Source records:
Segment Open

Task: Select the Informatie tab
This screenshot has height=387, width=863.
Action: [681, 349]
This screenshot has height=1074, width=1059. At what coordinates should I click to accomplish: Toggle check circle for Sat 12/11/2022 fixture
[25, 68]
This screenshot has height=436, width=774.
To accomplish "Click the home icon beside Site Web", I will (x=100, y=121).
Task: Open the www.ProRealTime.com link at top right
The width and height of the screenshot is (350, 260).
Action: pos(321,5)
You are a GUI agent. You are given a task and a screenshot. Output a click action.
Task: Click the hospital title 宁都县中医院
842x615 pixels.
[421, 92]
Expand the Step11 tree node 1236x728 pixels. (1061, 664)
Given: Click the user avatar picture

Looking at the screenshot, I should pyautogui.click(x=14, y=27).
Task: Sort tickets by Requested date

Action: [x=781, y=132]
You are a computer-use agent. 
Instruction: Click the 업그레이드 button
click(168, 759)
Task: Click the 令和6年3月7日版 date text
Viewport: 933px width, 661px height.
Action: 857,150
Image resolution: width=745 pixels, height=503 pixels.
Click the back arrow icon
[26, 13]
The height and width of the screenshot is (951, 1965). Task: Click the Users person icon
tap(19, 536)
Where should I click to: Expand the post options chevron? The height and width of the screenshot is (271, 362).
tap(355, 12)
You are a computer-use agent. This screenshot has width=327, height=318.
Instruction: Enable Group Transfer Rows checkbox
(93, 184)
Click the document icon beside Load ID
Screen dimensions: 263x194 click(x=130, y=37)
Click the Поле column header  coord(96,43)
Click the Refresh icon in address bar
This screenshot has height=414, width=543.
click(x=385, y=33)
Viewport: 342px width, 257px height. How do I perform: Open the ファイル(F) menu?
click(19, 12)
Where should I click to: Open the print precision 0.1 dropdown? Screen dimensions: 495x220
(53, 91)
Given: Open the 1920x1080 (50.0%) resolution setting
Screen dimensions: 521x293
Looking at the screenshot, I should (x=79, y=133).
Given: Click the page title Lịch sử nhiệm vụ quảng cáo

Segment Closed

*AIM OF THE TASK*. Only the lines from the one containing "Screen dimensions: 521x293" through the last line of the records above are to be reproduced, exactly and with both ends included.

*RESULT FOR THIS EXERCISE*.
Screen dimensions: 521x293
Looking at the screenshot, I should (x=79, y=133).
Given: Click the page title Lịch sử nhiệm vụ quảng cáo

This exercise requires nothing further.